┌──

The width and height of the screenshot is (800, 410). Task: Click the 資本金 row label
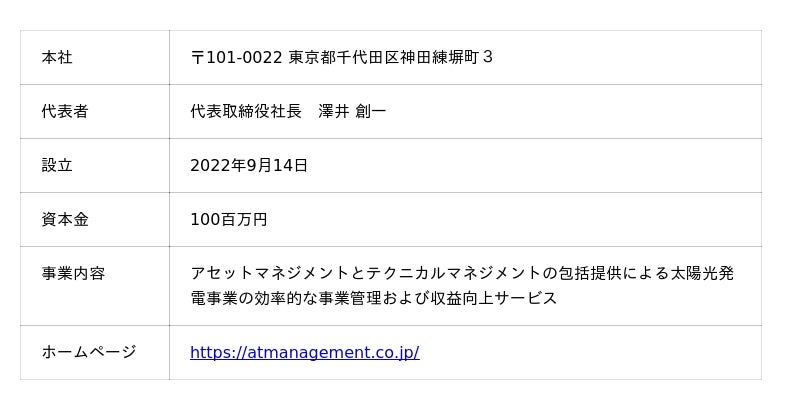(65, 220)
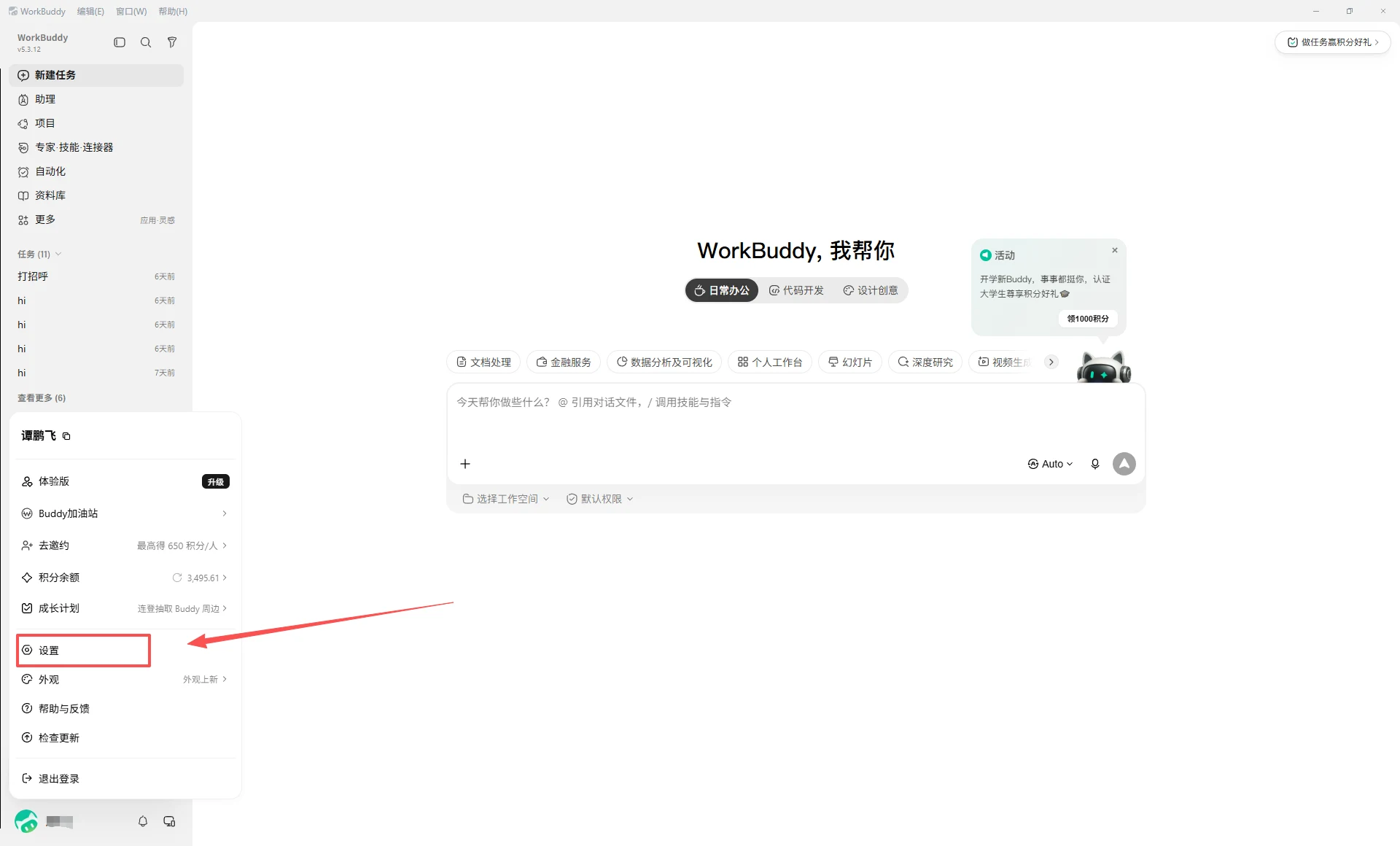Click the microphone voice input icon
The image size is (1400, 846).
[1094, 464]
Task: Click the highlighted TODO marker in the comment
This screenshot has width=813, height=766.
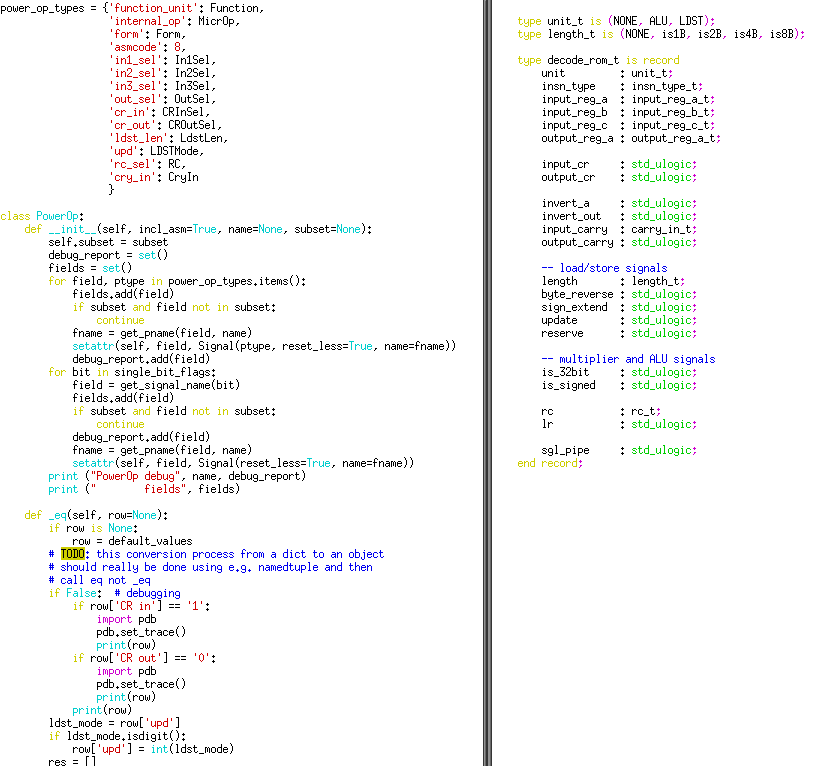Action: pos(72,554)
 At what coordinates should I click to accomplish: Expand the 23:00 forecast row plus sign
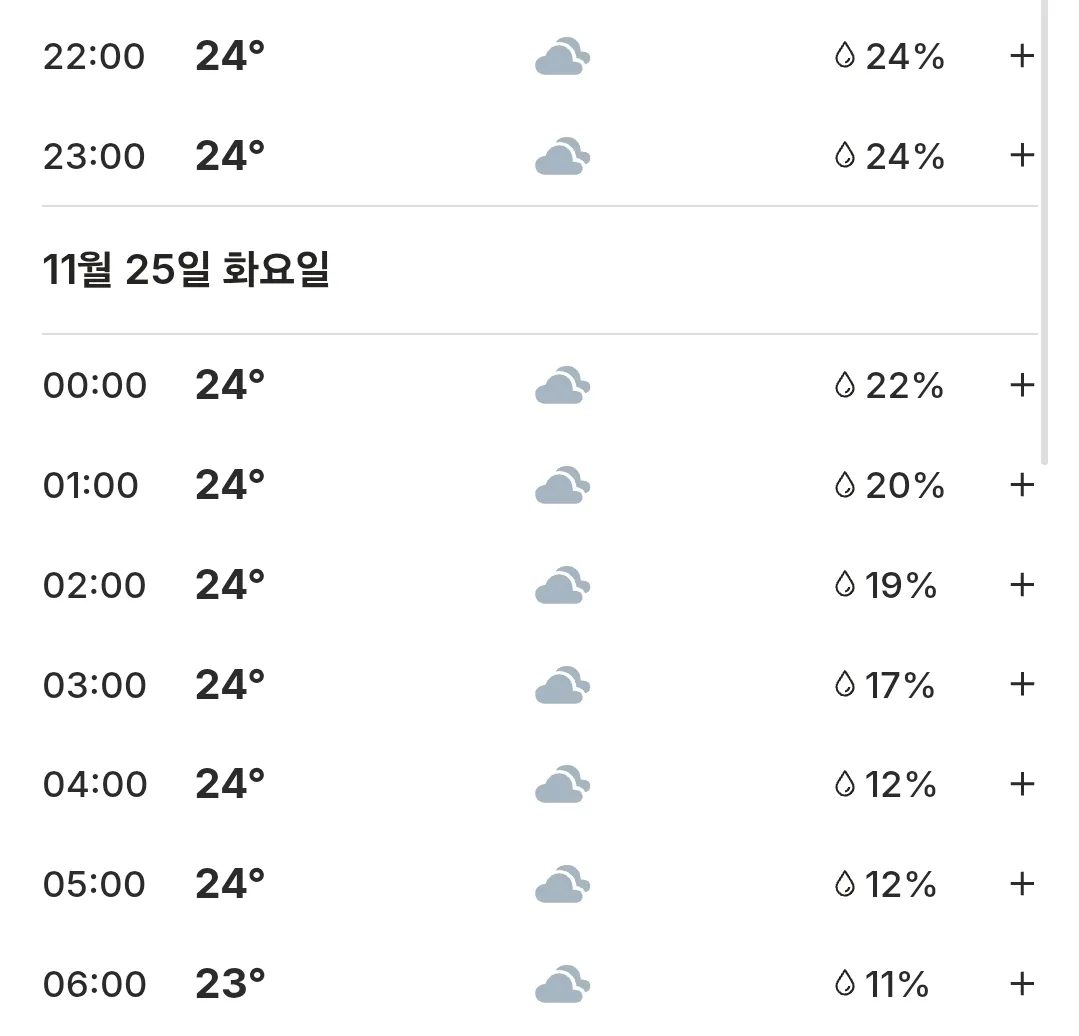coord(1022,155)
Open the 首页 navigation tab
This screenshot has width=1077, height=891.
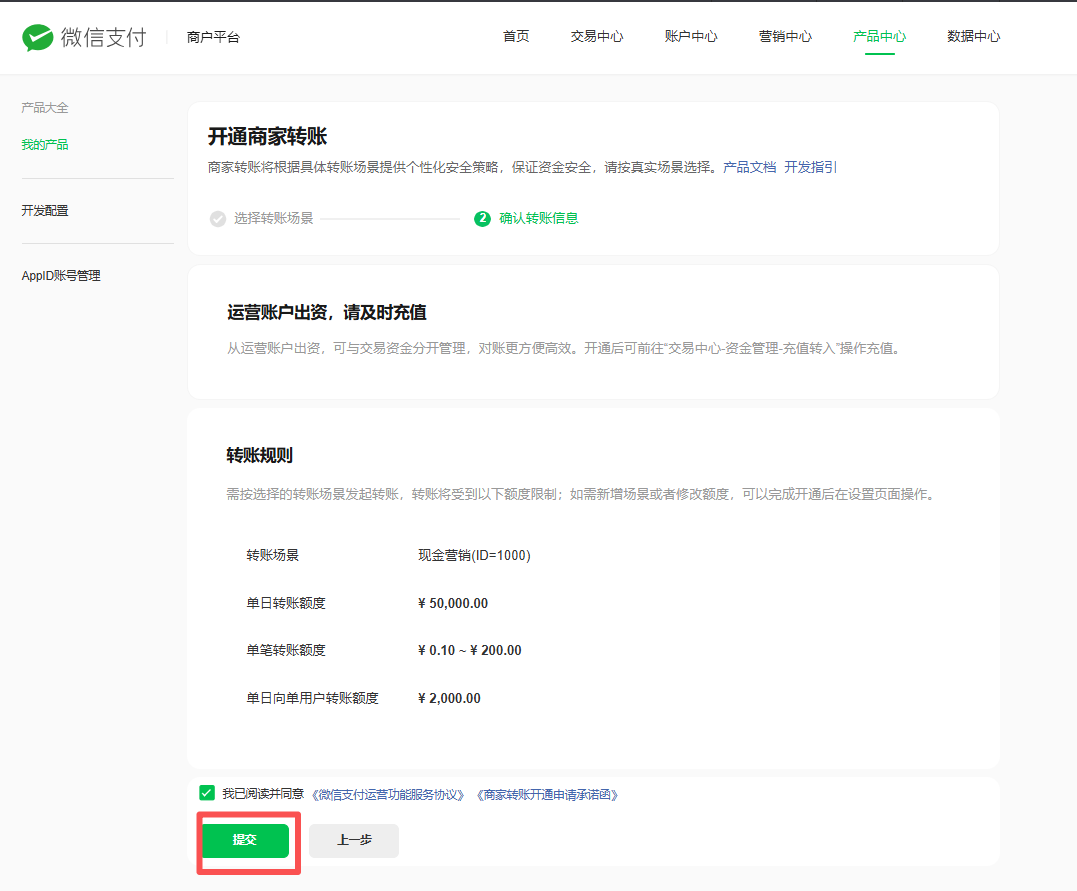(516, 37)
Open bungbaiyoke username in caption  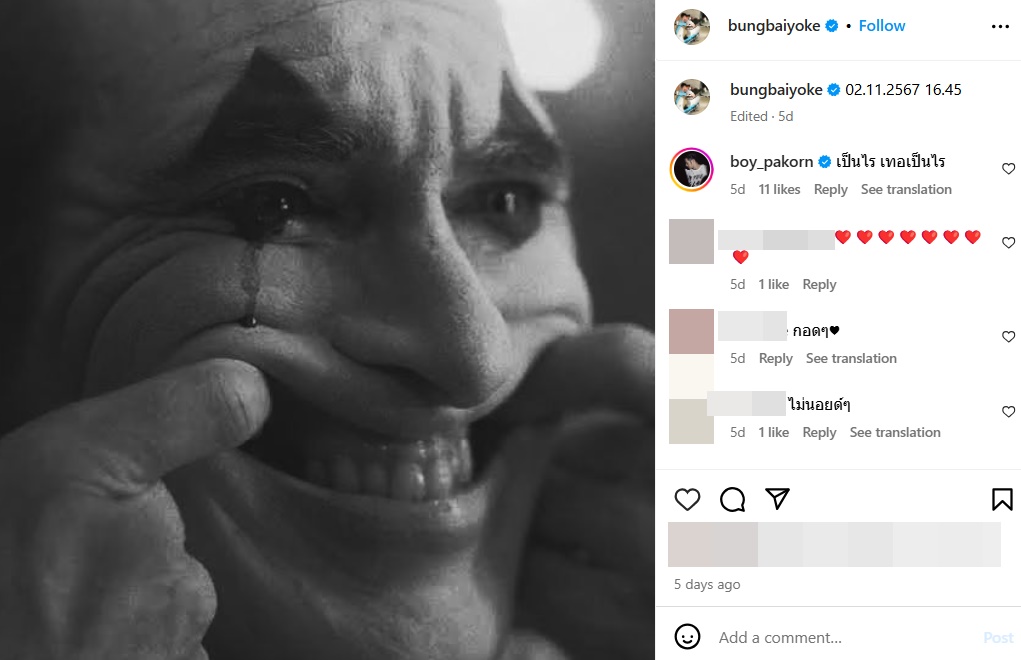pos(776,89)
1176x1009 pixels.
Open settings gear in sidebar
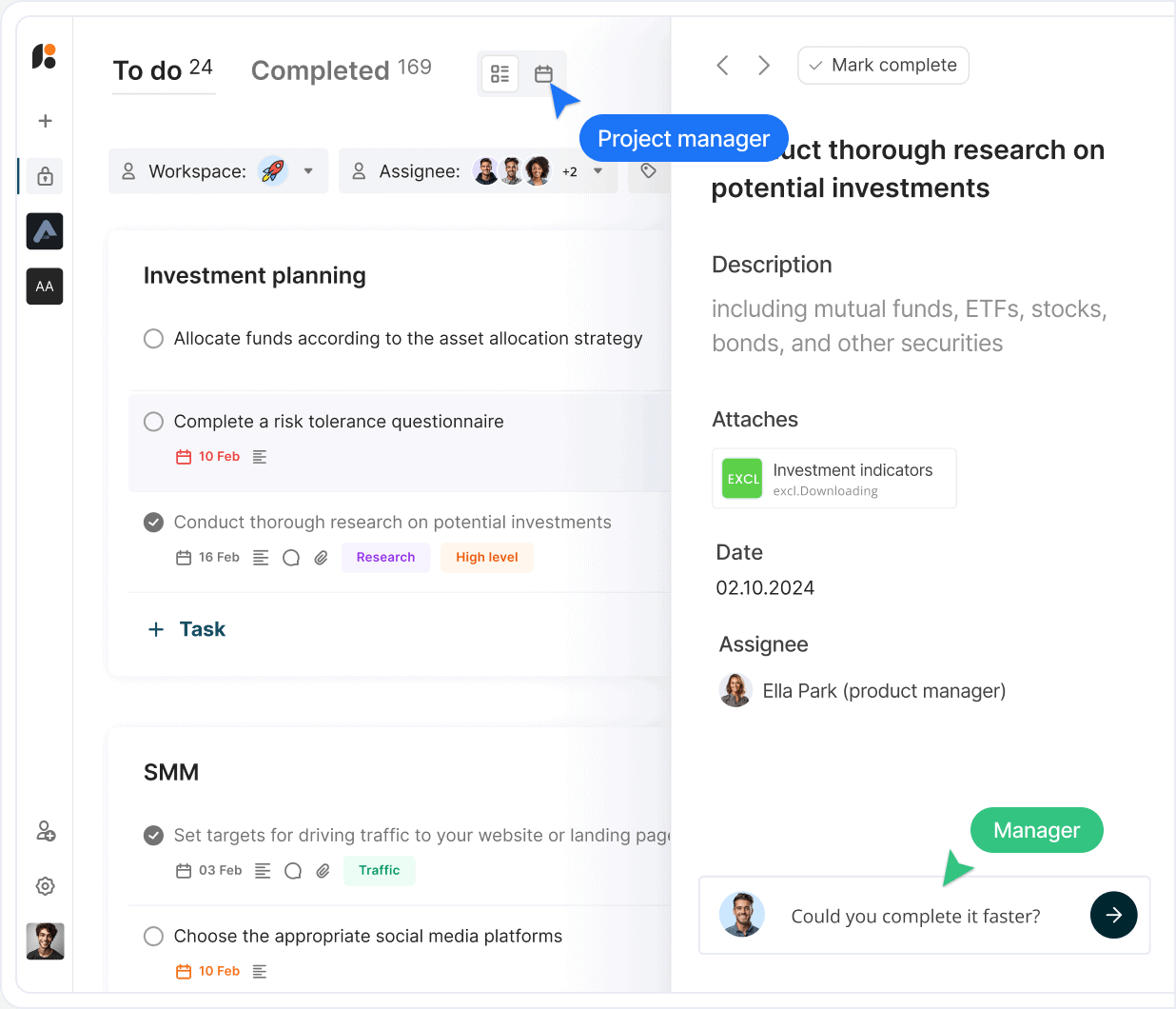click(x=45, y=886)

└──

**What you should do**
Where a picture appears, omit it; otherwise reproduce each line above from the first to the one with "Open the 首页 navigation tab", inclusive.

**Response to this task**
The width and height of the screenshot is (800, 410). Task: Click the 資本金 row label
(65, 220)
Click the microphone voice input icon
The image size is (1400, 846).
[1094, 464]
Task: Click the highlighted TODO marker in the comment
This screenshot has width=813, height=766.
Action: pos(72,554)
 At what coordinates should I click to accomplish: Expand the 23:00 forecast row plus sign
coord(1022,155)
Open the 首页 navigation tab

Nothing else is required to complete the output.